Closed rppawlo closed 6 years ago
Just FYI, this stacked printout is exactly what the space-time-stack
Kokkos profiling tool does, so another way to do this is to use that tool and have Teuchos timers emit Kokkos profiling info.
@rppawlo @bathmatt Thanks! :-D Should TimeMonitor just do this by default? I think sorting is a byproduct of set union / set intersection (not all timers may live on all processes in the communicator, so TimeMonitor does a fancy thing that I implemented long ago).
@trilinos/muelu has a different set of modifications to TimeMonitor; do y'all talk to each other?
@ibaned I agree but Trilinos developers have voiced concerns about the level of support for Kokkos profiling tools, compared with the simple-but-effective TimeMonitor approach.
@ibaned - did not know about that. Thanks for pointing out. Will look into it.

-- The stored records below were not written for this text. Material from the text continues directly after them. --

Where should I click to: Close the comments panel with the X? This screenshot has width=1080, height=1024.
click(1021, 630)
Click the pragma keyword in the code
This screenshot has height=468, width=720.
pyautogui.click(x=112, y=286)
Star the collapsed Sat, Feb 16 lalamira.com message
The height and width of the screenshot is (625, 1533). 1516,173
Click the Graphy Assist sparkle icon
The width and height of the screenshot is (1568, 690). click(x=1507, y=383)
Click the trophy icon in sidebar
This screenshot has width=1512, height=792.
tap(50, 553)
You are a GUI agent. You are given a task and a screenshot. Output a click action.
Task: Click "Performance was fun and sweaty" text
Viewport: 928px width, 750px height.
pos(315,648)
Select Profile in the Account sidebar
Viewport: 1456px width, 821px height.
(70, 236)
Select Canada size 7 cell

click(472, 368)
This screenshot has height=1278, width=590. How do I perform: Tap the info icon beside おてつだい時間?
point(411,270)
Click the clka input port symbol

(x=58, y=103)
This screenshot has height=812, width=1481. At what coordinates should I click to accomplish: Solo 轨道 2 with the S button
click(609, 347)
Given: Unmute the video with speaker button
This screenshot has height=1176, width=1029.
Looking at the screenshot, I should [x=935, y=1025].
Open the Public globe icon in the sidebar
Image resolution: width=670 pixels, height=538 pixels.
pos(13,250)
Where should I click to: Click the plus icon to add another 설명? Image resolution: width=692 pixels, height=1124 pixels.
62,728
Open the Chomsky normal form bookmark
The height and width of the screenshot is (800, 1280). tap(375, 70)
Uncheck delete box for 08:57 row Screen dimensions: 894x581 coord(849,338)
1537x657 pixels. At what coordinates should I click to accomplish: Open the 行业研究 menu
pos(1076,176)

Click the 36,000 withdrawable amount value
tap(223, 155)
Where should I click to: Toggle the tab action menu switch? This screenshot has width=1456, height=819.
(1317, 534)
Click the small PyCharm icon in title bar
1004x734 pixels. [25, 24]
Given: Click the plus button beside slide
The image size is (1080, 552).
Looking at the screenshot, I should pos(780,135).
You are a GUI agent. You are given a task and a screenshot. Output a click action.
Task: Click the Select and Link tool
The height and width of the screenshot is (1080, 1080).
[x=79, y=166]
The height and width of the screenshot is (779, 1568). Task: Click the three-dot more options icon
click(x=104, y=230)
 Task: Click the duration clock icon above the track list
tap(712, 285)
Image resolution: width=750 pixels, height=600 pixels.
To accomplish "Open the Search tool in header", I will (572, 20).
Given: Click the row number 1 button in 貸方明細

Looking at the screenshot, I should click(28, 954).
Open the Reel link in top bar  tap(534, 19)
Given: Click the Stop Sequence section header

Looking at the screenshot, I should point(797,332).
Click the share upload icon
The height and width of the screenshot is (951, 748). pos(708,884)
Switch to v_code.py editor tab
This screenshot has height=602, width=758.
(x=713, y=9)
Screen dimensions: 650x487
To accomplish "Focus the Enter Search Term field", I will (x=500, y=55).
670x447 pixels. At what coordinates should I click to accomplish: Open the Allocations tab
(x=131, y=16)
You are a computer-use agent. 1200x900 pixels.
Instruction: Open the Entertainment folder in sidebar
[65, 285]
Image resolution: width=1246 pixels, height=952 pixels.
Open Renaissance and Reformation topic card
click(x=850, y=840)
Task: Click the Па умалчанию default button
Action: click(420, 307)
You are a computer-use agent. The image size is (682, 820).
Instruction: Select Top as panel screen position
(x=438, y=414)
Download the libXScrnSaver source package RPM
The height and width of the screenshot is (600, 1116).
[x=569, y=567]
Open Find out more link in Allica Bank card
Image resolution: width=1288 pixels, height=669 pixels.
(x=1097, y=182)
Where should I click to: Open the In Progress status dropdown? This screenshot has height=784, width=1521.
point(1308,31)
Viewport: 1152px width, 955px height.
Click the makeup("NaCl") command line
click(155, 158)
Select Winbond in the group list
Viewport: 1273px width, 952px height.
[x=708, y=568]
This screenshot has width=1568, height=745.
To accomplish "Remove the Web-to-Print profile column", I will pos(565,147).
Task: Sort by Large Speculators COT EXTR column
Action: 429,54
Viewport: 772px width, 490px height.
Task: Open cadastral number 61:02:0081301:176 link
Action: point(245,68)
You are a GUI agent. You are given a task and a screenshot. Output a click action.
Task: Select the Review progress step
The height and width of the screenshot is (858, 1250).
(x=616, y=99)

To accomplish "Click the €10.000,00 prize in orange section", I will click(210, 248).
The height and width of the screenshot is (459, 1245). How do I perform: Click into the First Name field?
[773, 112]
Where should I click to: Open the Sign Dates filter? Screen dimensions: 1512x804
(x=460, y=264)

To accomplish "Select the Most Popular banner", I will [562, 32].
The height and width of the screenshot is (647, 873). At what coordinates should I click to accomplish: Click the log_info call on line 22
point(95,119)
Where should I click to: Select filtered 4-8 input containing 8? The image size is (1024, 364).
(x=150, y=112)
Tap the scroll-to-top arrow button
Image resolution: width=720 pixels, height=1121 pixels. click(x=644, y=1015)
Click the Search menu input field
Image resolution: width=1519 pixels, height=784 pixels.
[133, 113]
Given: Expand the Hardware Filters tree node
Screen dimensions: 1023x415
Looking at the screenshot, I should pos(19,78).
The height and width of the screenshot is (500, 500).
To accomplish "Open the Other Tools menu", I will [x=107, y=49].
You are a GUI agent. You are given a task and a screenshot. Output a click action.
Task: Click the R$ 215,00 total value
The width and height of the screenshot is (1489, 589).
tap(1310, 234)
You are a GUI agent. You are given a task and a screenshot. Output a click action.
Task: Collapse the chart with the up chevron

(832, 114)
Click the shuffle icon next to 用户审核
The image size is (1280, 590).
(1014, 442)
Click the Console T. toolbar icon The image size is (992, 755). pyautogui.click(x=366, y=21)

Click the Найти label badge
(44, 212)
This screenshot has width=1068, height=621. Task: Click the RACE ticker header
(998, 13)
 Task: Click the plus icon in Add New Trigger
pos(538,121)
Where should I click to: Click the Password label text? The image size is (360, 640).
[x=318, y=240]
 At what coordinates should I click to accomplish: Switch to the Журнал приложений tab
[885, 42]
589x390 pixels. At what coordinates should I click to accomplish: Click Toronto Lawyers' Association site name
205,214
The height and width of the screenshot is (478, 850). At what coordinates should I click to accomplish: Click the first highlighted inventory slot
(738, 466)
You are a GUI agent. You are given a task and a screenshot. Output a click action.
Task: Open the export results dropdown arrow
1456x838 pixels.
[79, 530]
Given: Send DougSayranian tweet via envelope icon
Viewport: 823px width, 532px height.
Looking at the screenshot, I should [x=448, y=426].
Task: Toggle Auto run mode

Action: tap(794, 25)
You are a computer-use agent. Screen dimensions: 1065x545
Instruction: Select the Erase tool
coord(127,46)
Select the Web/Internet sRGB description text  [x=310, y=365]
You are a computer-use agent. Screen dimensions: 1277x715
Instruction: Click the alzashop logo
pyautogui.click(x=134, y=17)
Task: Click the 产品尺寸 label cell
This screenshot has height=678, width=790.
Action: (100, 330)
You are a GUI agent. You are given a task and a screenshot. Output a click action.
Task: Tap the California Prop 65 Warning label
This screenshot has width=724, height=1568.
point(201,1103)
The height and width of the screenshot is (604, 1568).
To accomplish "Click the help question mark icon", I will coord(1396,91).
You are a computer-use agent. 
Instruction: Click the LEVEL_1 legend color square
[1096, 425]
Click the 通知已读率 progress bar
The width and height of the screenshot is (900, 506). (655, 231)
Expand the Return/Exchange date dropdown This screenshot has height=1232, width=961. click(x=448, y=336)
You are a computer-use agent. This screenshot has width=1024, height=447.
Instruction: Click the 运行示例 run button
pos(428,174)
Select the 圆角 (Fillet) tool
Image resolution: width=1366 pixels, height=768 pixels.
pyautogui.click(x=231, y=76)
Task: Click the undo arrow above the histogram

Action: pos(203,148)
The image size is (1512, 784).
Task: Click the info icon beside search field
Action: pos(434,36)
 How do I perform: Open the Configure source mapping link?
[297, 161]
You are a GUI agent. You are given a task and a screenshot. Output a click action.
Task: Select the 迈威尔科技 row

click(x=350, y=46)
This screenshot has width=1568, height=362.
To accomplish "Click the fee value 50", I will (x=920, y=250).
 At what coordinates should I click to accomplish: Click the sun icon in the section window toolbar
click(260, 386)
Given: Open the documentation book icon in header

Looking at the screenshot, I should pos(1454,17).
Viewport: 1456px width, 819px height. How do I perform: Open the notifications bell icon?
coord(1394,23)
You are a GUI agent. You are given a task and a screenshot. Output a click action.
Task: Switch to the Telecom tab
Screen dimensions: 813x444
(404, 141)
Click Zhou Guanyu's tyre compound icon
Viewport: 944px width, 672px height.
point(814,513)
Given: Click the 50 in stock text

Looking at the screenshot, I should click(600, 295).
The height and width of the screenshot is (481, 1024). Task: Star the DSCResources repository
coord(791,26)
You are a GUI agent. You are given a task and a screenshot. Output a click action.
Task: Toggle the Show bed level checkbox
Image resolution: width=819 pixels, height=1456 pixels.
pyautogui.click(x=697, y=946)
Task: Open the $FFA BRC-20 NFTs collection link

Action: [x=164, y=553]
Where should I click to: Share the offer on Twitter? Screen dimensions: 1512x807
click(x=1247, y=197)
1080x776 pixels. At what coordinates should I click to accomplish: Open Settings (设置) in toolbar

@mhoemmen - If time monitor would do the nested sorting, it would be a big help. I'm not sure how much work that would be though as opposed to just using the new StackedTimer object. One difference between StackedTimer and TimeMonitor is that app developers didn't like was the destructor stopping the timer. They felt more comfortable with an explicit stop command. Also - having the ability to aggregate over a subset of mpi processes is critical. We use that in the multiphysics coupling in CASL since the apps live on different sets of processes. wrt your question about muelu - ironically, we are using the StackedTimer to look at muelu performance and are working with Jonathan right now but didn't discuss particulars of how we were collecting the timings. I will follow up with him. Good to know! Thanks!
I just updated the output above to enable all trilinos timers (I only had specific packages enabled before). This is for a Drekar IMEX run. @mhoemmen - as you mentioned, the muelu timers bypass the TimeMonitor object so muelu times are not being reported in the stacked timer output.
@mhoemmen wrote:
I agree but Trilinos developers have voiced concerns about the level of support for Kokkos profiling tools, compared with the simple-but-effective TimeMonitor approach.
Would it help to have a meeting between those expressing concerns and the Kokkos developers? It just seems like there are duplicate efforts here. This StackedTimer is great, because it works exactly the way I think timers ought to, and hence the way I designed the Kokkos profiling output. I'm just worried about us ending up with three different profiling mechanisms in Kokkos+Teuchos, especially if users can't consolidate information from all three into one whole picture. @nmhamster may be interested in this thread as well. At a minimum I suggest that StackedTimer and regular Teuchos timers make Kokkos profiling calls, so that there is one place where all the information collects.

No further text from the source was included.